3 - Exploratory Data Analysis

Firslty, I checked data types and number of Nan in each columns. Later this process I decided which columns I will delete and which rows should I delete. So I deleted LOCALITA - SPORT - CONGRESSI - LATITUDINE - LONGITIDUNE columns and I deleted in NaN rows in IN_ABITATO -SUL_LAGO - VICINO_ELIPORTO - VICINO_AEREOPORTO - ZONA_CENTRALE - VICINO_IMP_RISALITA - ZONA_PERIFERICA - ZONA_STAZIONE_FS columns. But I keep 3 columns which contains very high number of NaN values because data they contains could be helpful for future works.

Pearson Correlation

Spearman Correlation

4 - Data Visualization

Number of Places According to Their Types

Number of Hotels According to Province

Number of Room Comparing to Bed

Importances of Columns

5 - Modelling

  • 5.1 - Logistic Regression

is used to predict the categorical dependent variable using a given set of independent variables.

Logistic Regression

  • 5.2 - K Neighbors Classification

non-parametric classification method.

K Neighbors Classification

  • 5.3 Decision Tree Classification

breaks the data smaller subsets in form of tree structure

Decision Tree Classification

  • 5.4 - Random Forest Classification

consist many decision tree but using bagging and randomness. then look at average/voting and gives the result.
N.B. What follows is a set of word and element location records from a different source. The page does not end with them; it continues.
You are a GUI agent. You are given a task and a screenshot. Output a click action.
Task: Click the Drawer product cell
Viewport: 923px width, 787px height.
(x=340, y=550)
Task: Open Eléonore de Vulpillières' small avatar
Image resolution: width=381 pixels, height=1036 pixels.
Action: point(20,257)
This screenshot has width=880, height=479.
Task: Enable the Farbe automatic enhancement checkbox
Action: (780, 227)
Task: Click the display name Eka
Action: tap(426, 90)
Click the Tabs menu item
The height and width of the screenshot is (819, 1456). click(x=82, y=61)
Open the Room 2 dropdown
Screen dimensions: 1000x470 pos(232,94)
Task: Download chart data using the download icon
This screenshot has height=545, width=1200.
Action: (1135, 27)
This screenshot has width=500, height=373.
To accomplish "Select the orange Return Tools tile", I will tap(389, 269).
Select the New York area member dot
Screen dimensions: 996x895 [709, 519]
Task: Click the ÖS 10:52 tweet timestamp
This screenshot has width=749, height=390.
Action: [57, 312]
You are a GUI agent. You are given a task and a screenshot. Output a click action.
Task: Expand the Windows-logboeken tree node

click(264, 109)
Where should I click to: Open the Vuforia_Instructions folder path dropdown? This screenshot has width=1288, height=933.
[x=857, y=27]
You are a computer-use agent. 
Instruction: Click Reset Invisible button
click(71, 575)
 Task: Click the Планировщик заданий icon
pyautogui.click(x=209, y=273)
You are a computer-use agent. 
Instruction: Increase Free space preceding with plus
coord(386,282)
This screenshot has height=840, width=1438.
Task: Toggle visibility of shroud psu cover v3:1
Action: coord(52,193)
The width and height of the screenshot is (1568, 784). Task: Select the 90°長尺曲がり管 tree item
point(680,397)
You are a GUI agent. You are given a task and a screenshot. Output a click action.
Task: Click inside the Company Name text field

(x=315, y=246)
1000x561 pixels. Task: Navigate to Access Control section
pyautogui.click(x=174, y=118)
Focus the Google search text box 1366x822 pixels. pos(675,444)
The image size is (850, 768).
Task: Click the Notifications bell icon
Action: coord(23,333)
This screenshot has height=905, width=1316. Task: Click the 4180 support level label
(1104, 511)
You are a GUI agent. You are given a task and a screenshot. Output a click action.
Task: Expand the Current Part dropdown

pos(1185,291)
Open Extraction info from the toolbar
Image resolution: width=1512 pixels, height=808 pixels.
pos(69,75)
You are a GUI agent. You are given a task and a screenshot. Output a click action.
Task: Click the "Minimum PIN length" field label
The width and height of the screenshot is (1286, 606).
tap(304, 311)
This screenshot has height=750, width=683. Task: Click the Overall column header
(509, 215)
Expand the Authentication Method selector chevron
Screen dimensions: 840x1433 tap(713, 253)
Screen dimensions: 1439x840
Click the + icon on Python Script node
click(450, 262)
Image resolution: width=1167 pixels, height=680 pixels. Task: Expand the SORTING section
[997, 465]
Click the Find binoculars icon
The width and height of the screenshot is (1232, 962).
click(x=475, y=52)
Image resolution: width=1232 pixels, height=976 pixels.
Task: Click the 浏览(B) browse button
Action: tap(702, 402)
Random Forest Classification

  • 5.5 - AdaBoost Classification

is an meta-estimator, that begins by fitting a classifier on the original dataset and then fits additional copies of the classifier on the same dataset.

AdaBoost Classification

  • 5.6 - Gradient Boosting Classification

combine weak learning models to create strong model.

Gradient Boosting Classification

  • 5.7 - XGB Classification

implementation of gradient boosted decision trees but more effective in performance.

XGB Classification

  • 5.8 - ExtraTrees Classification

implements a meta-estimator which fits number of random decision trees on various subsets of dataset and it uses average/voting to improve prediction.

ExtraTrees Classification

  • 5.9 - Bagging Classification

an ensemble meta-estimator that fits base classifiers each on random subsets of the original dataset and then aggregate their individual predictions to form a final prediction.

Bagging Classification

6 - Result & Future Work

  • Logistic Regression Score: 0.6460699681962744
  • K Neighbors Classifier Score: 0.6338028169014085
  • DecisionTree Classifier Score: 0.8391640163562017
  • Random Forest Classifier Score: 0.8727850976828714
  • AdaBoost Classifier Score: 0.5483870967741935
  • Gradient Boosting Classifier Score: 0.8714220808723308
  • XGB Classifier Score: 0.7878237164925034
  • ExtraTree Classifier Score: 0.8632439800090868
  • Bagging Classifier Score: 0.8514311676510677

According the scores,Random Forest Classifier gives best result with 0.872785. Also Gradient Boosting is gives very close to Random Forest Classifier with 0.871422, and finally AdaBoost is give the worst performance with 0.548387. In the end Random Forest Classifier gives the best result but maybe tuning with XGB increase its score.